Top of Materials provided
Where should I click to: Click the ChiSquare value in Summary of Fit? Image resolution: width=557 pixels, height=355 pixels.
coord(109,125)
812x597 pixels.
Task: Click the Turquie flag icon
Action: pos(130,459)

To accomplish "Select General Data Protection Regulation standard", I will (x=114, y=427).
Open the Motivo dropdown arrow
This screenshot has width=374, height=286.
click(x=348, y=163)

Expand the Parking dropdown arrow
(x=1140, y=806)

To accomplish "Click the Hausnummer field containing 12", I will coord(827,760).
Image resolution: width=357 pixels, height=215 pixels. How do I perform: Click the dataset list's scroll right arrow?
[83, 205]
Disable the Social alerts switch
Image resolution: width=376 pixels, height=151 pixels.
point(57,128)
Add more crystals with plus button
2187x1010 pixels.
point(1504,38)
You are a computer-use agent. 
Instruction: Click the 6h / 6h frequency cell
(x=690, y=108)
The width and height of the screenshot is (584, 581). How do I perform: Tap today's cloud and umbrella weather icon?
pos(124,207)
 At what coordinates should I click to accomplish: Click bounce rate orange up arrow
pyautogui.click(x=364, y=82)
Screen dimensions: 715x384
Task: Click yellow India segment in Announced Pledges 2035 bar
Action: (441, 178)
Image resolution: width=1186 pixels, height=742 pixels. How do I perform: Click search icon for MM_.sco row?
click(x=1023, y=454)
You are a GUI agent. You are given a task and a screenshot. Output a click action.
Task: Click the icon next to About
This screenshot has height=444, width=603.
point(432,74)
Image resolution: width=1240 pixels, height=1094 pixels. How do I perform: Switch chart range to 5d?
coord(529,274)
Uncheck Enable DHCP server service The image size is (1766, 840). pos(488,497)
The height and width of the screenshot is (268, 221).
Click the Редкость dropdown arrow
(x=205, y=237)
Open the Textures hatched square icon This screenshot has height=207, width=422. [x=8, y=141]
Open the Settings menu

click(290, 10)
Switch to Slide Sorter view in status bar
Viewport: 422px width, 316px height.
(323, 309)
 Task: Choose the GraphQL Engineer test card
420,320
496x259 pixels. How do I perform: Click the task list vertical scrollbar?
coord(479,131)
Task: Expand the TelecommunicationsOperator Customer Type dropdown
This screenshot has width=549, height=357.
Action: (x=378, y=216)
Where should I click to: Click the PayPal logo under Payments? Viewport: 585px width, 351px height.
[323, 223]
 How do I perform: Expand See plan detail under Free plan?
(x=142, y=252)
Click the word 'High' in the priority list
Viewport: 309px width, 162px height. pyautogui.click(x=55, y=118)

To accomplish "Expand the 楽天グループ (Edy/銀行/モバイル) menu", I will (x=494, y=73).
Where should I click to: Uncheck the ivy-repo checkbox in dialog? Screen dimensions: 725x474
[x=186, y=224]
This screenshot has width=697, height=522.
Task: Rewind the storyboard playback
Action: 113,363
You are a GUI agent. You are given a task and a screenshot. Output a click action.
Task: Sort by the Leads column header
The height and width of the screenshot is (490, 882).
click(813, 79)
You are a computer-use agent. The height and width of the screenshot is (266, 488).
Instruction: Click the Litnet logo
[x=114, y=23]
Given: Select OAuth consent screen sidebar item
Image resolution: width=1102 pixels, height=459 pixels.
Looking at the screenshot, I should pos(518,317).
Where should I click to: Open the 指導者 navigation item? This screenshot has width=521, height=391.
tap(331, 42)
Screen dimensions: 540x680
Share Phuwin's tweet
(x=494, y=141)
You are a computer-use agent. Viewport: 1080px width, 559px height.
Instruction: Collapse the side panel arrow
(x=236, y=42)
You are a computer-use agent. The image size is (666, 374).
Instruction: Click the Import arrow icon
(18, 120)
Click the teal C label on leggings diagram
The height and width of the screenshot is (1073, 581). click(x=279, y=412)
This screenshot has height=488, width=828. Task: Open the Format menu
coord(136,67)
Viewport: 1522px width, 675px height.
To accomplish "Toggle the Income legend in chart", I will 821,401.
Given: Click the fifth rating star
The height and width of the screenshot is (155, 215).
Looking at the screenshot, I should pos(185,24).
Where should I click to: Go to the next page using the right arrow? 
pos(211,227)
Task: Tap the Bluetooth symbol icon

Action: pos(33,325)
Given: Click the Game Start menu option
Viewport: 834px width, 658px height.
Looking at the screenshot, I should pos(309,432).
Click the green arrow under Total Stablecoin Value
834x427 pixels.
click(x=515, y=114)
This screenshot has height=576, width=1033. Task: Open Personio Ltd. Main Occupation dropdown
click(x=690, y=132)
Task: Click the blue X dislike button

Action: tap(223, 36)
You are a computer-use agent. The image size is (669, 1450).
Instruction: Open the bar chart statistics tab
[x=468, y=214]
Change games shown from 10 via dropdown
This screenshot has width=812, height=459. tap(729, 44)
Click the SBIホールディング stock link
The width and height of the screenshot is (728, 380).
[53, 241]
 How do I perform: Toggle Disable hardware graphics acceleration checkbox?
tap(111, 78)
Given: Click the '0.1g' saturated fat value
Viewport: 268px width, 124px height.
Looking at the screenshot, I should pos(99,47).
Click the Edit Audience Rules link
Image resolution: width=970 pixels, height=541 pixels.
Bottom of Materials provided
### Exercise
Beginning at the line that holds "You are a computer-use agent. The image size is (669, 1450).", write out word for word each line through the end of the records.

### Written reply
You are a computer-use agent. The image size is (669, 1450).
Instruction: Open the bar chart statistics tab
[x=468, y=214]
Change games shown from 10 via dropdown
This screenshot has width=812, height=459. tap(729, 44)
Click the SBIホールディング stock link
The width and height of the screenshot is (728, 380).
[53, 241]
 How do I perform: Toggle Disable hardware graphics acceleration checkbox?
tap(111, 78)
Given: Click the '0.1g' saturated fat value
Viewport: 268px width, 124px height.
Looking at the screenshot, I should pos(99,47).
Click the Edit Audience Rules link
Image resolution: width=970 pixels, height=541 pixels.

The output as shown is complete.